### Task to complete
Repeat the data exactly. Pictures stay out.

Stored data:

▼▼▼

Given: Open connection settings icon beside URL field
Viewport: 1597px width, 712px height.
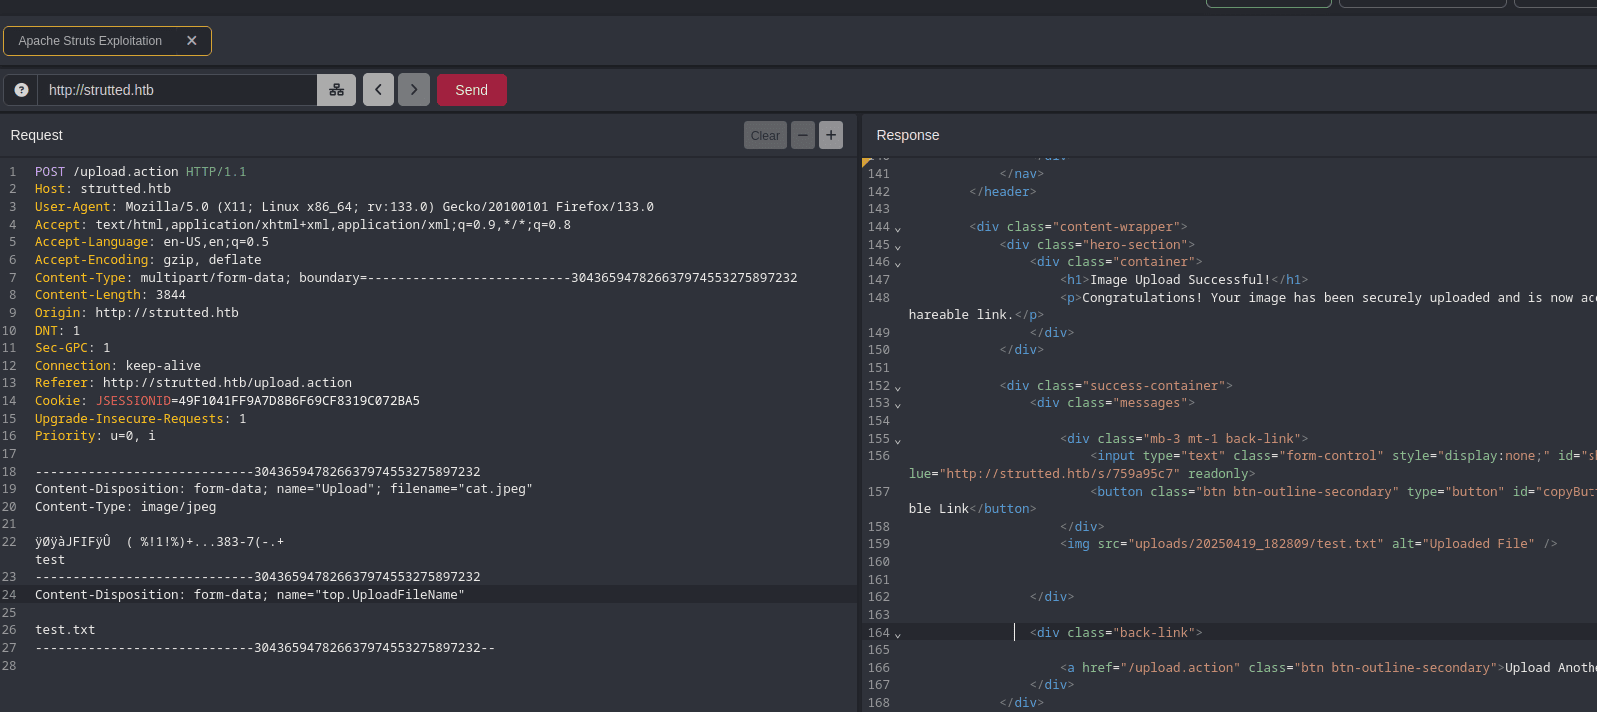Looking at the screenshot, I should pyautogui.click(x=337, y=90).

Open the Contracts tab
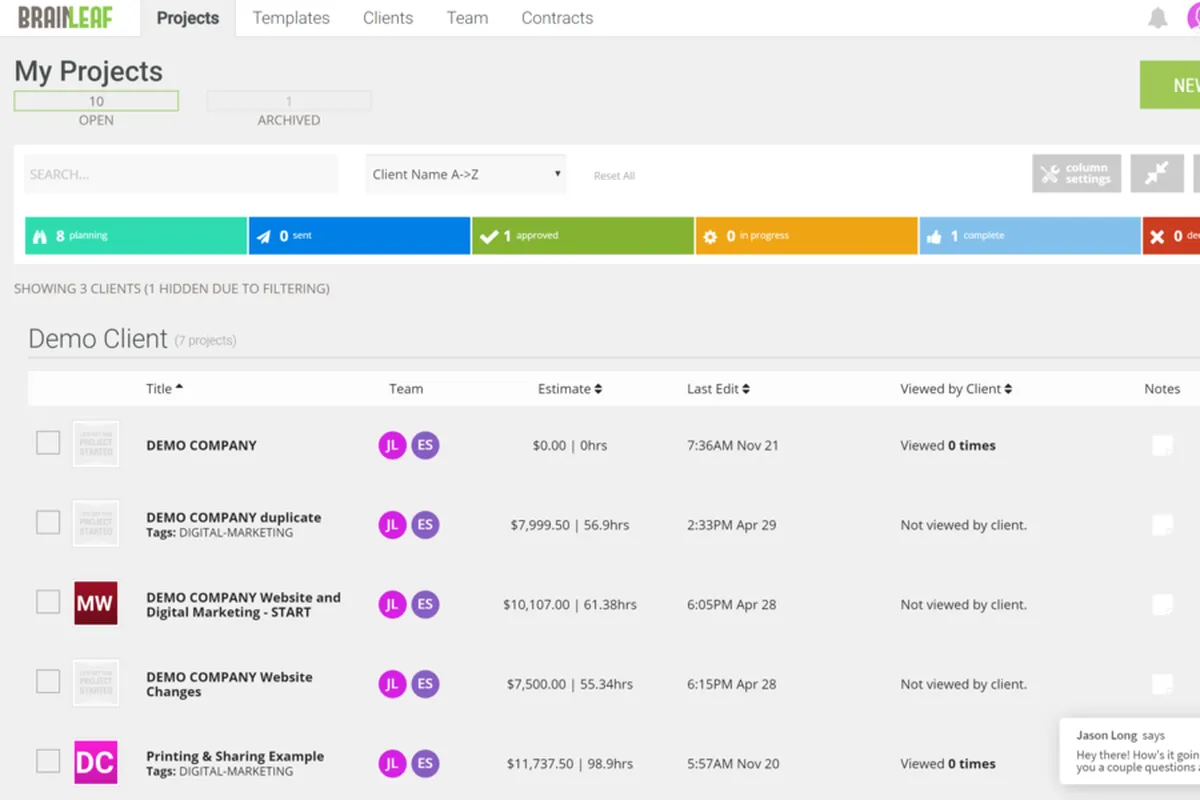(557, 18)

▲▲▲

### Expected answer
Given: Open connection settings icon beside URL field
Viewport: 1597px width, 712px height.
Looking at the screenshot, I should pyautogui.click(x=337, y=90).

Open the Contracts tab
(557, 18)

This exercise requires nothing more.